The real estate boom and refinancing craze of recent years has meant
record profits for institutions that originate mortgage loans. But this boom
has a dark side for unwitting consumers. Many appraisers -- responding to
increased pressure from loan originators in a highly competitive
marketplace -- are inflating property values during the buying and refinancing
of homes.
"Appraisal fraud is part of a bigger, more ominous picture," says David
Callahan, Home Insecurity author and Director of Research at Demos. "As home
prices have continued to increase above inflation, even nearing 20 percent per
year in some cities, American homeowners are vulnerable as never before to
financial ruin if home prices fall to their natural market value."
"To make matters worse an increasing number of Americans have reduced the
equity in their home to meet rising living expenses, like education and health
care, or to pay off credit card debts. From 2001 to 2004, homeowners pulled
out a staggering $485 billion worth of equity, and the trend is expected to
continue. It is beginning to look like the American dream of financial
security through homeownership is becoming a myth for far too many."

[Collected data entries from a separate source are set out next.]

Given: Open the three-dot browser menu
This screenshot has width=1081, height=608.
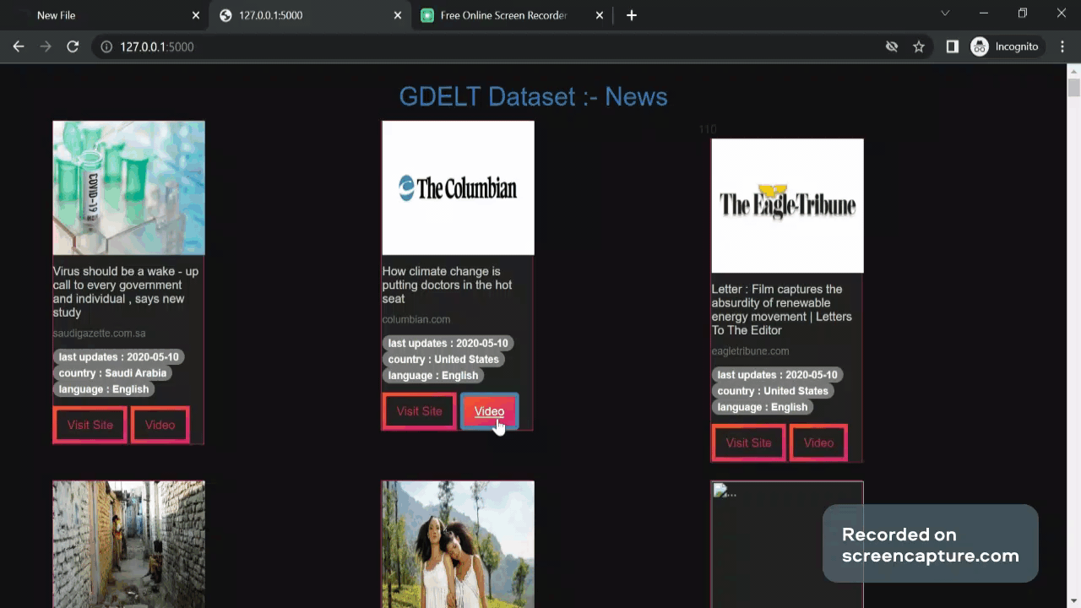Looking at the screenshot, I should 1062,46.
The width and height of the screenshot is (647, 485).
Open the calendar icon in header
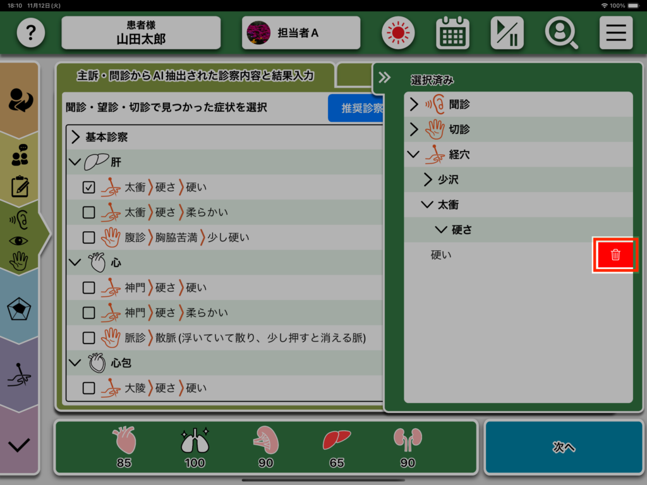452,33
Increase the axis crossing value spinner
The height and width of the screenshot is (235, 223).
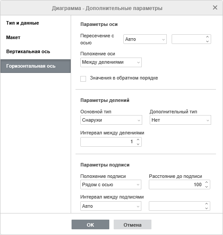[207, 37]
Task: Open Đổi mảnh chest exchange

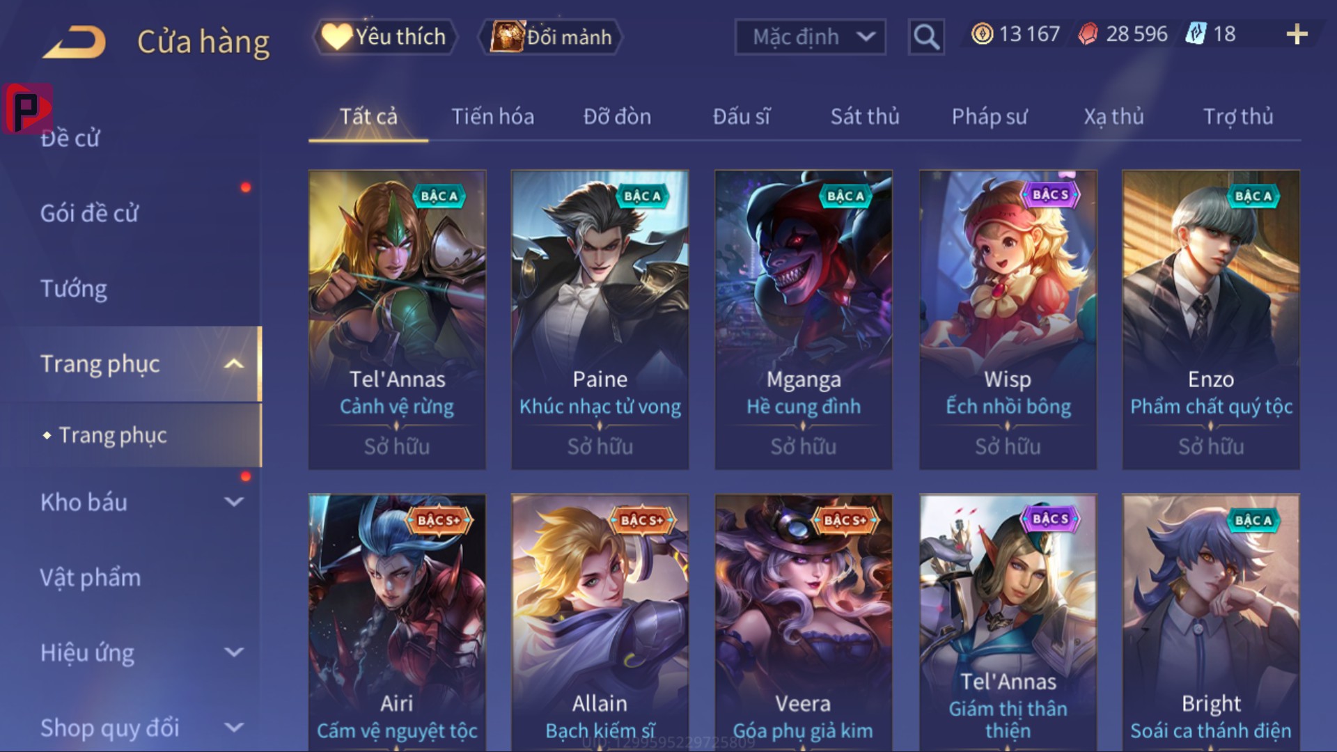Action: [x=550, y=37]
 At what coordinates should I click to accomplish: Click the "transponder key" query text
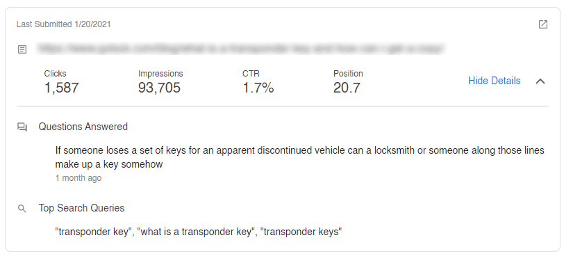94,232
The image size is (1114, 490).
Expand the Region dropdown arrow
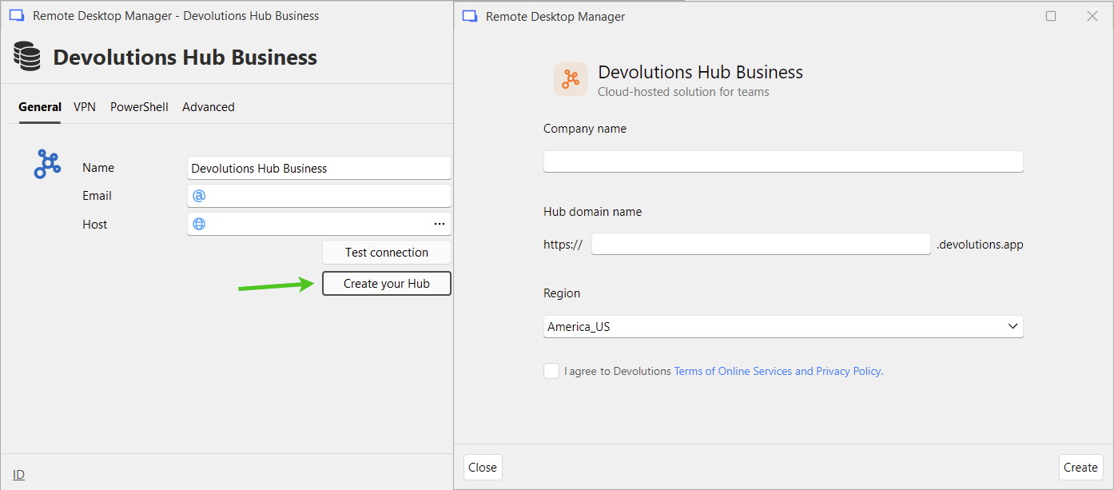[1013, 326]
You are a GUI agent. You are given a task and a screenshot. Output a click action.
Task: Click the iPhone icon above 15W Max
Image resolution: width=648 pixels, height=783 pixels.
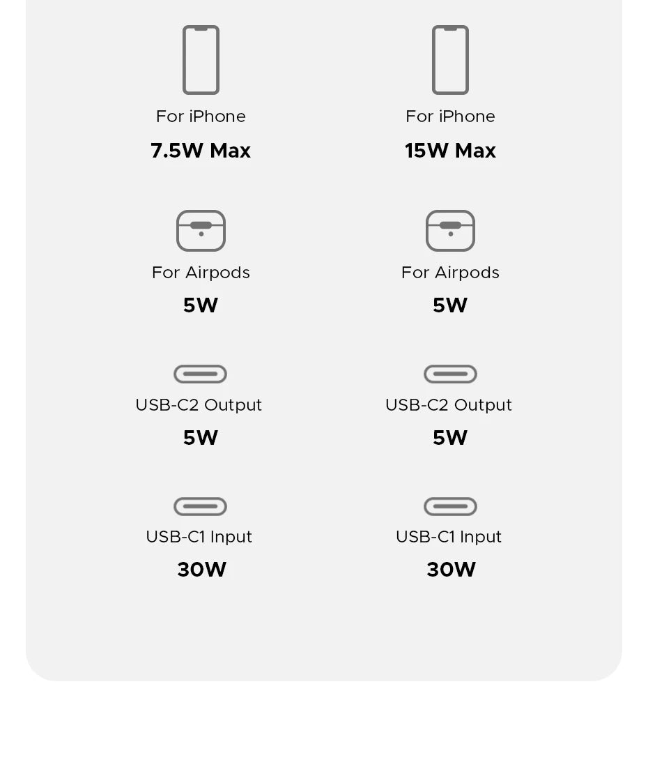click(450, 60)
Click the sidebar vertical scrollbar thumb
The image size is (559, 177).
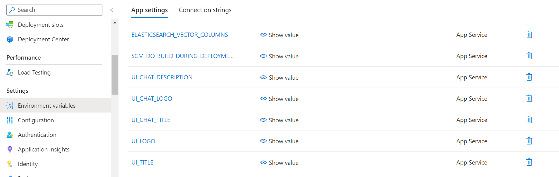115,75
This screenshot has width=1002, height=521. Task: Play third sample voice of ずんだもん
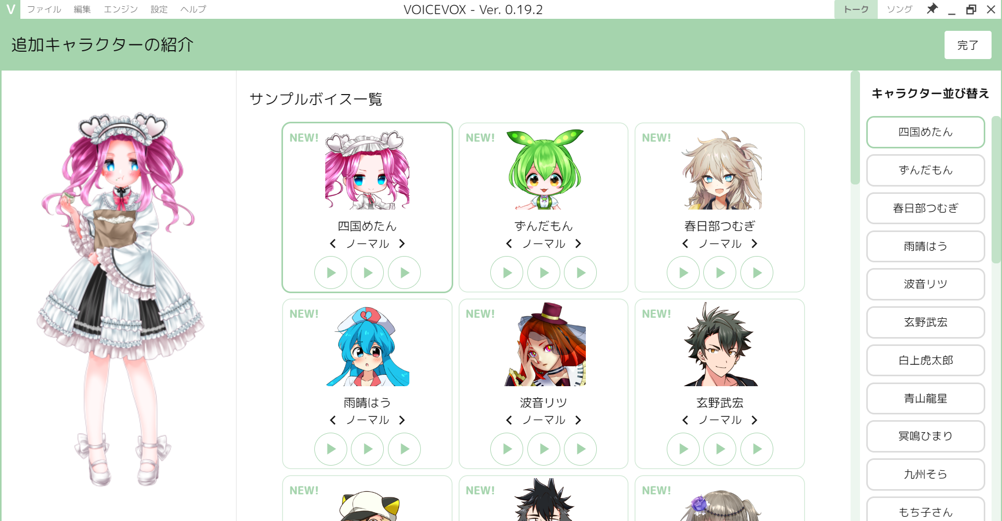click(x=581, y=273)
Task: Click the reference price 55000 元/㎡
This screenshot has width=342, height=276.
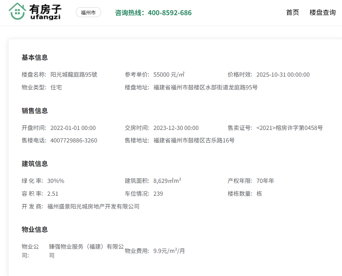Action: [169, 75]
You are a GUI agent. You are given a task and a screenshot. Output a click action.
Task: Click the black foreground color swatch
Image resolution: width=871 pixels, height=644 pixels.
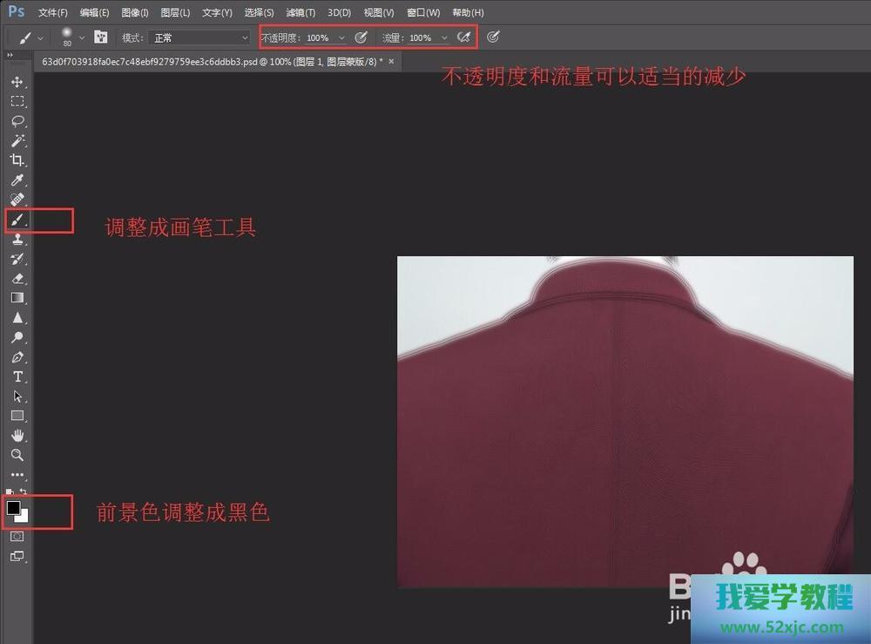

The data and findings of the Home Insecurity report were based on a number
of sources, including: the National Association of Realtors statement before a
Senate subcommittee in March, 2004, detailing how the problem of lender
pressure and appraisal fraud had worsened; a petition sent by 8,000 appraisers
to the Federal government complaining that the lending industry had applied
pressure on them to exceed values; and the testimonials of individual
appraisers about such abuses.
Among the Report's Key Findings:
* Serious conflicts of interest pervade the mortgage industry, stemming
largely from the refinancing craze. Lenders, brokers and real estate
agents have an increased incentive to inflate the value of residential
properties.
* Appraisal fraud often encourages homeowners to borrow more money than
their homes are worth, putting them at risk of not being able to sell
for a high enough price to pay off their mortgage.
* Up to half of all property appraisers have reported feeling pressure
from lenders or brokers to overstate property values. Appraisers who
have not complied with strong-arm tactics report not being paid for
work and being blacklisted.
* The inflation of home prices through appraisal fraud may be helping to
push real estate prices up to unsustainable levels and contributing to
a housing "bubble."
* Predatory lending targeting minority and low-income aspiring homeowners
often involves appraisal fraud. Developers collude with dishonest
appraisers in the aggressive marketing of new homes offered at inflated
prices.
* Government oversight of the appraisal process is woefully inadequate.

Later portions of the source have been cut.